Lamb that was slain is worthy to receive power and divinity and wisdom and strength and honour; to Him be glory and empire unto the ages of ages (Apocalypse 5:12; 1:6, Introit, Mass of Christ the King).
A Feast of Adoration of the Lamb
Last Sunday was the Feast of Christ the King. As I pondered the Introit of the Mass, I rediscovered the celebration of Christ the King as a feast of the adoration of the Lamb. A week earlier, on Saturday, October 22, in fact, I was in Ireland at the Shrine of Our Lady of Knock, where, together with the Mother of God, Saint Joseph, and Saint John the Evangelist, Our Lord manifested Himself in the form of the Lamb of Sacrifice. Perhaps the grace of Knock was still stirring within my heart, because I understood, in a deeper way, that the Most Holy Eucharist is the Sacrament of the Immolated Lamb.

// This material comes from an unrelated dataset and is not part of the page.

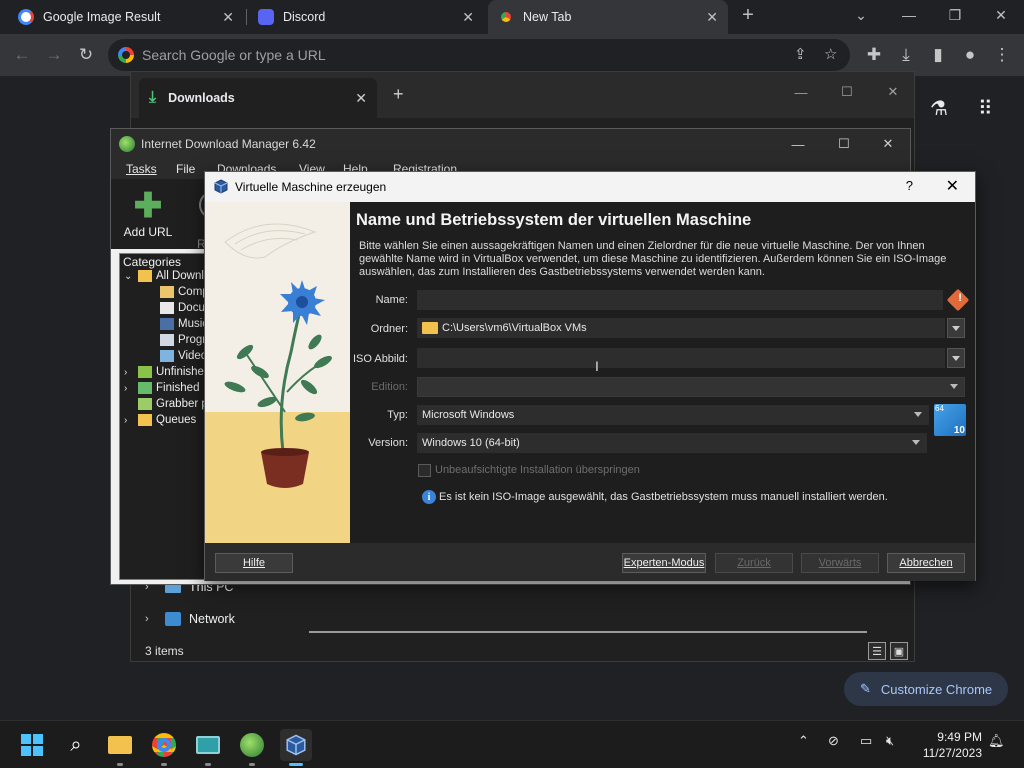 The width and height of the screenshot is (1024, 768). I want to click on forward-icon: →, so click(54, 55).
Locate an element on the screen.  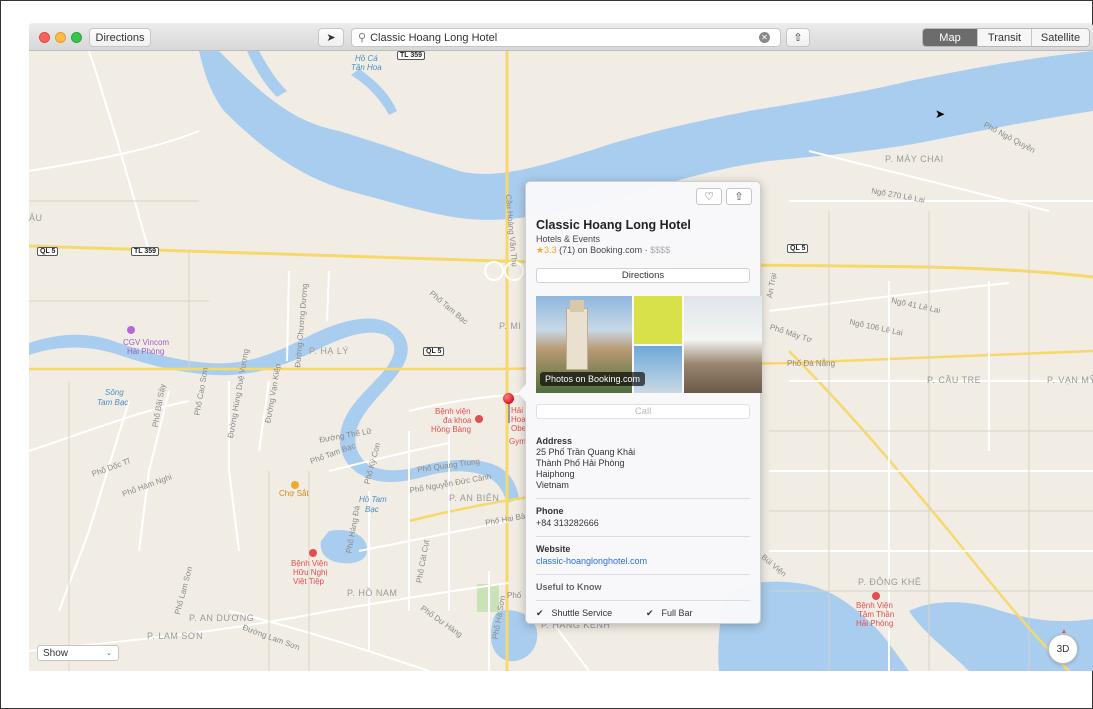
map-label: P. MI is located at coordinates (510, 326).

A Priest’s One Necessary Sermon
The Lamb who is adored in the glory of heaven is present in the Most Holy Sacrament of the Altar here on earth. If a priest were to preach but one sermon from the day of his Ordination until his death, that one sermon could be this: Ecce Agnus Dei, ecce qui tollit peccata mundi; Behold the Lamb of God, behold Him who taketh away the sins of the world (John 1:29).
Disappear Into Adoration
The priest is but a herald. He announces the presence of the Immolated Lamb, and then annihilates himself in humble adoration. Adoration leads inexorably to self-effacement. The Lamb is exalted; the herald of the Lamb disappears. The Bridegroom shines forth in all His beauty; the friend of the Bridegroom withdraws, content to listen to the sound of his voice.
A priest’s adoration — be it expressed in the liturgical rites (and especially at Holy Mass) or in silence before the Blessed Sacrament — a priest’s adoration is his praedicatio prima, his primary preaching. Without the praedicatio prima of adoration, no other preaching has credibility or meaning.
Preparing for Heaven
The priest who adores does on earth what the angels and saints do in heaven. He is employed on earth in the worship of the Lamb that will be his everlasting employment, his rest, and his glory in heaven.
The Compass That Orients One’s Priesthood
The priest who is not first an adorer has lost the compass that orients all the rest of his life. The priesthood is ordered to adoration, and the summit of adoration is sacrifice: the immolation of a victim to God. The loss of the spirit of adoration is the ruin of the priesthood.